### What you are asked to do
Reproduce verbatim the portion of the polar microbiology text that starts with the words "Polar microbiology is" and ends with the words "and sea-ice systems.".

About this Research Topic
Marine and freshwater polar environments are characterized by intense physical forces and strong seasonal variations. The persistent cold and sometimes inhospitable conditions create unique ecosystems and habitats for microbial life. Polar microbial communities are diverse productive assemblages, which drive biogeochemical cycles and support higher food-webs across the Arctic and over much of the Antarctic. Recent studies on the biogeography of microbial species have revealed phylogenetically diverse polar ecotypes, suggesting adaptation to seasonal darkness, sea-ice coverage and high summer irradiance. Because of the diversity of habitats related to oceanic circulation and the formation and melting of sea ice, high latitude oceans are ideal environments to investigate composition and functionality of marine microbes. In addition, polar regions are responding more dramatically to climate change compared to temperate environments and there is an urgent need to identify sensitive indicators of ecosystem history, that may be sentinels for change or adaptation. For instance, Antarctic lakes provide useful model systems to study microbial evolution and climate history. Hence, it becomes essential and timely to better understand factors controlling the microbes, and how, in turn, they may affect the functioning of these fragile ecosystems.
Polar microbiology is an expanding field of research with exciting possibilities to provide new insights into microbial ecology and evolution. With this topic we seek to bring together polar microbiologists studying different aquatic systems and components of the microbial food web, to stimulate discussion and reflect on these sensitive environments in a changing world perspective. We welcome any contribution studying polar microbial life, from viruses to unicellular eukaryotes, in lakes, marine and sea-ice systems.

### Source data

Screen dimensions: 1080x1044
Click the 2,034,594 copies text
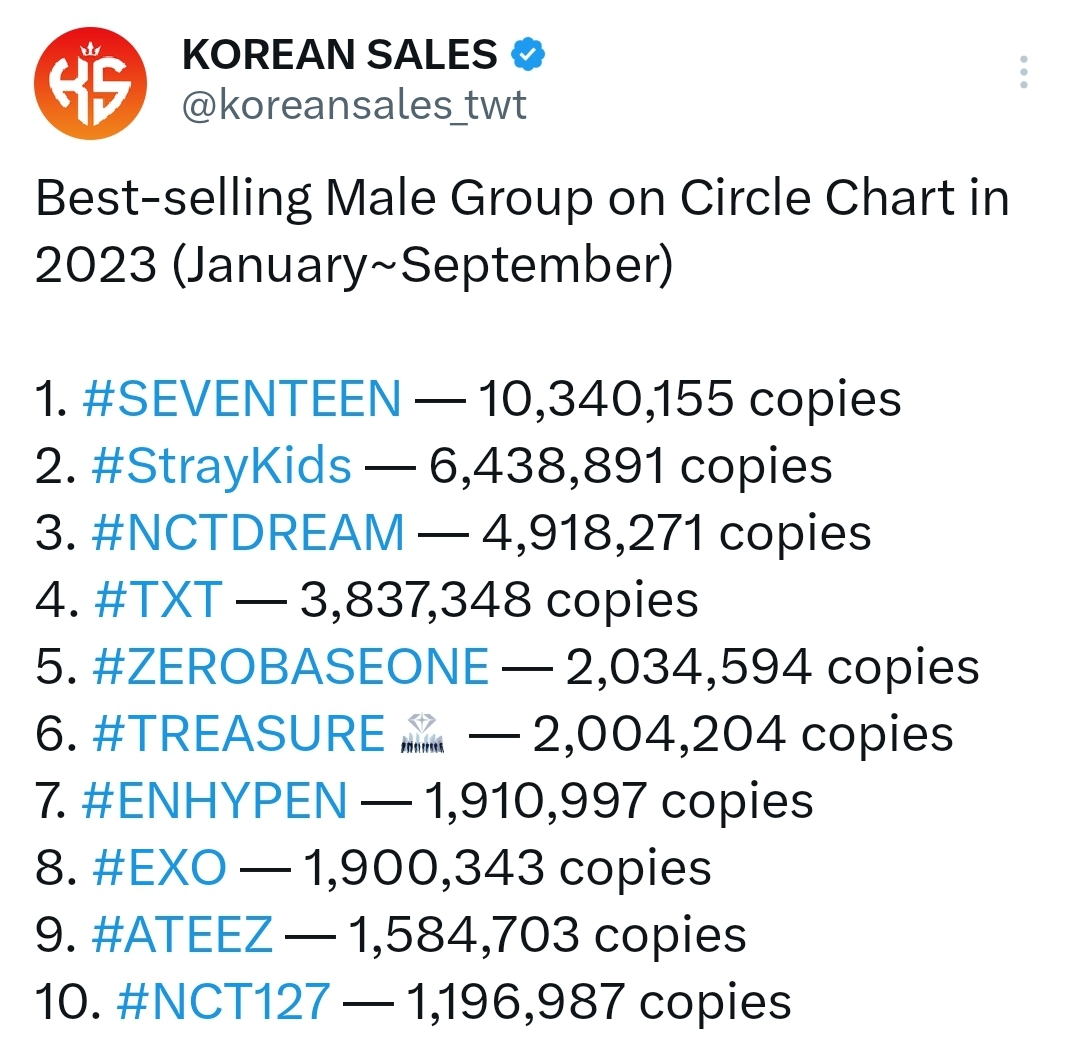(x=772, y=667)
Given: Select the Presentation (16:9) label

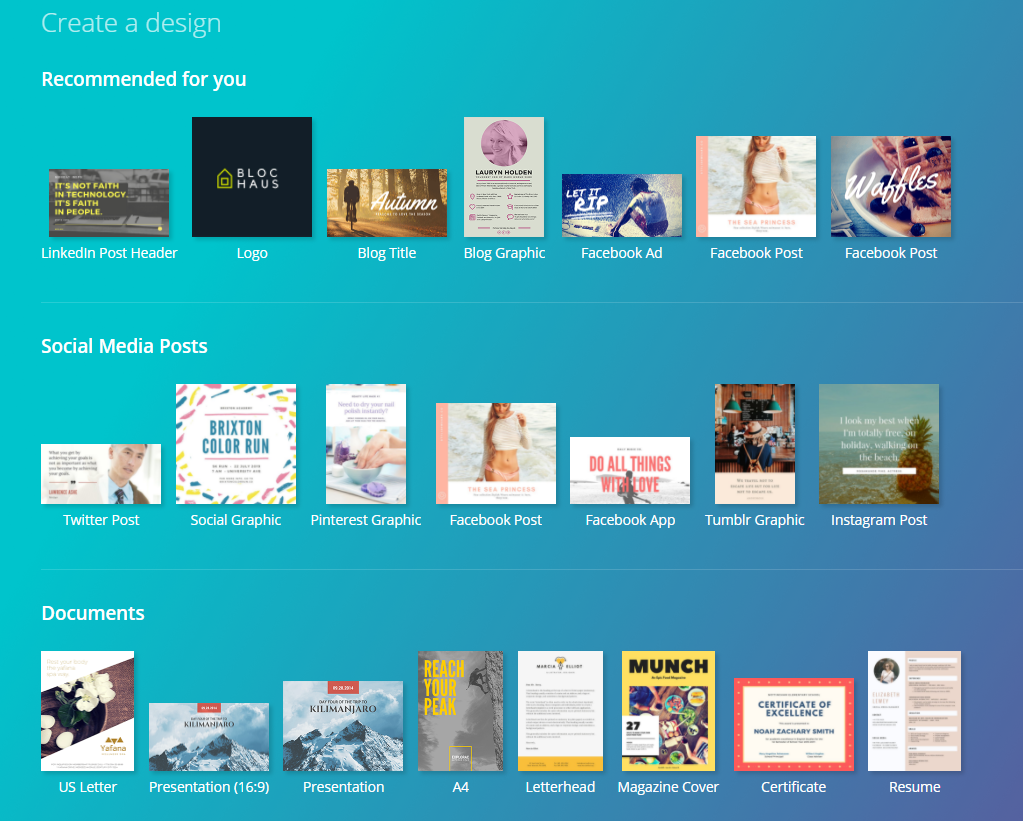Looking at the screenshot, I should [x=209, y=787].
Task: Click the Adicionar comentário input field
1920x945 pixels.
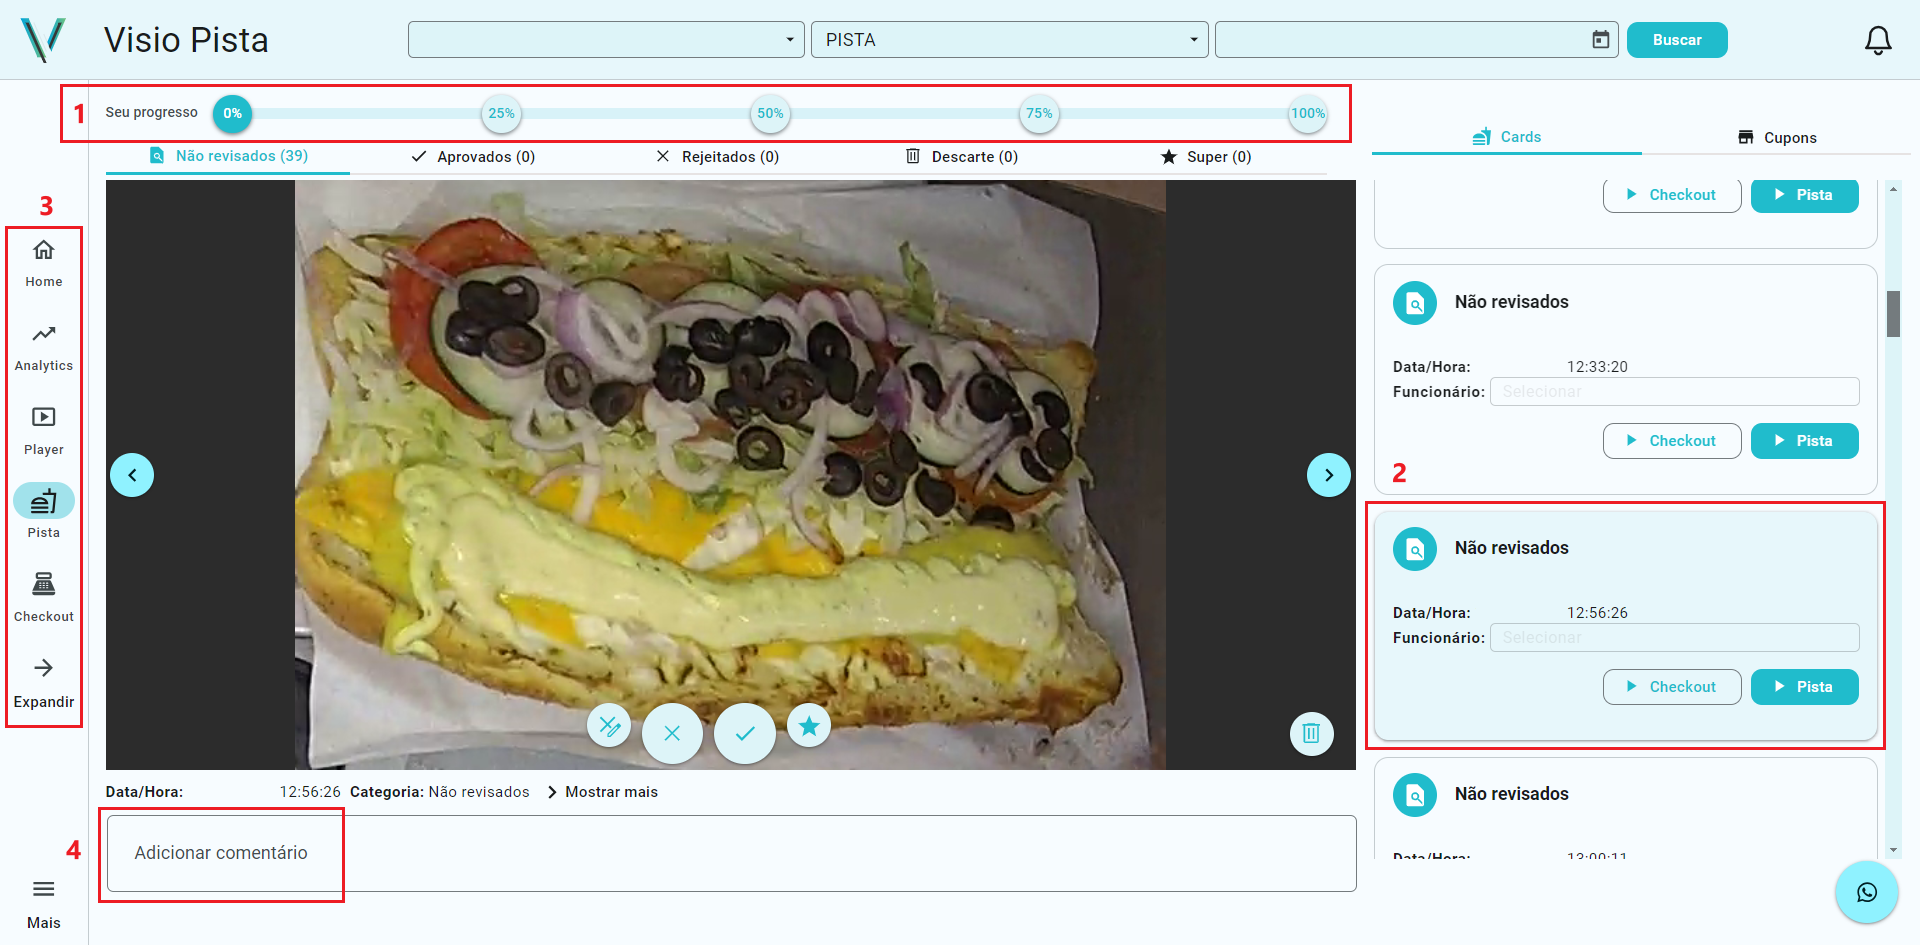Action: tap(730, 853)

### Answer to this task
Polar microbiology is an expanding field of research with exciting possibilities to provide new insights into microbial ecology and evolution. With this topic we seek to bring together polar microbiologists studying different aquatic systems and components of the microbial food web, to stimulate discussion and reflect on these sensitive environments in a changing world perspective. We welcome any contribution studying polar microbial life, from viruses to unicellular eukaryotes, in lakes, marine and sea-ice systems.